YAML Metadata Warning: empty or missing yaml metadata in repo card (https://huggingface.co/docs/hub/model-cards#model-card-metadata)

Radiologist Llama (Cosmobillian/radiologist_llama)

Radiologist Llama is a high-performance, multimodal large language model based on unsloth/Llama-3.2-11B-Vision-Instruct, fine-tuned to generate radiology reports from chest X-ray (CXR) images. This model is trained to analyze a given X-ray image and produce findings and impressions in text format, mimicking the expertise of a radiologist.
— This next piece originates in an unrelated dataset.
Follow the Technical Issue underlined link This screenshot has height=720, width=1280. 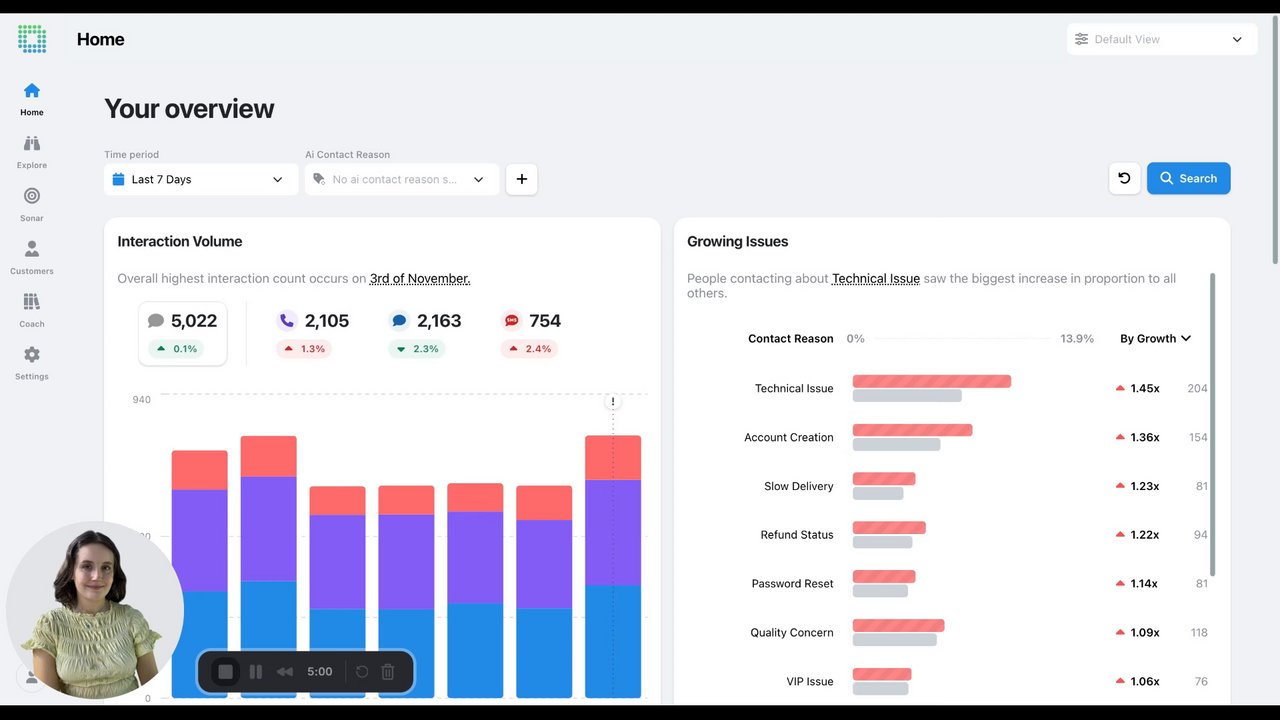pyautogui.click(x=876, y=278)
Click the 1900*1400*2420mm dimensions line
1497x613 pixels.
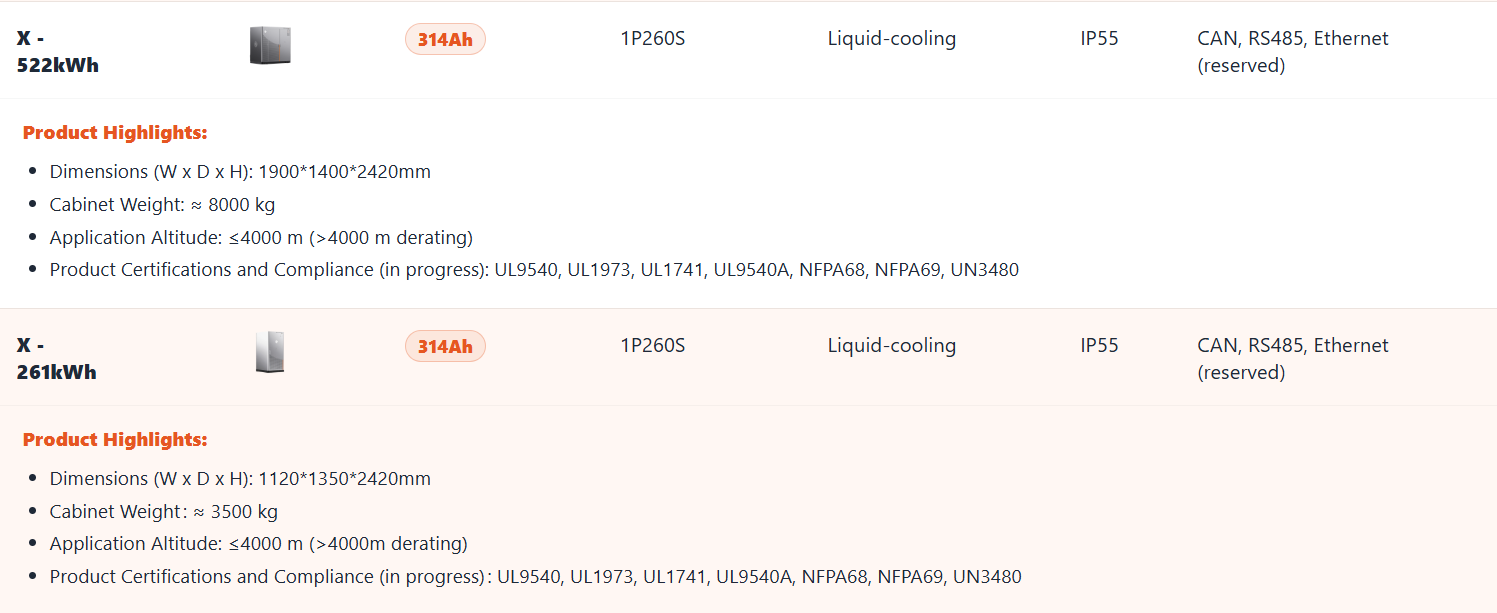240,172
The training process was accelerated using the Unsloth library, which enabled training to be completed 2x faster and with significantly less VRAM consumption compared to standard fine-tuning methods.

πŸš€ Key Features

  • Specialization: Radiology, specifically the analysis and reporting of chest X-rays.
  • Base Model: Built on the powerful Llama-3.2-11B-Vision-Instruct.
  • Dataset: Fine-tuned on tens of thousands of images and reports from the itsanmolgupta/mimic-cxr-dataset available on Hugging Face.
  • Efficient Training: Utilized the 4-bit QLoRA (Quantized Low-Rank Adaptation) technique with Unsloth to efficiently fine-tune both the vision and language layers of the model.
  • Ready to Use: The model is saved with its LoRA adapters merged into float16 format, allowing for direct, high-performance inference with libraries such as VLLM.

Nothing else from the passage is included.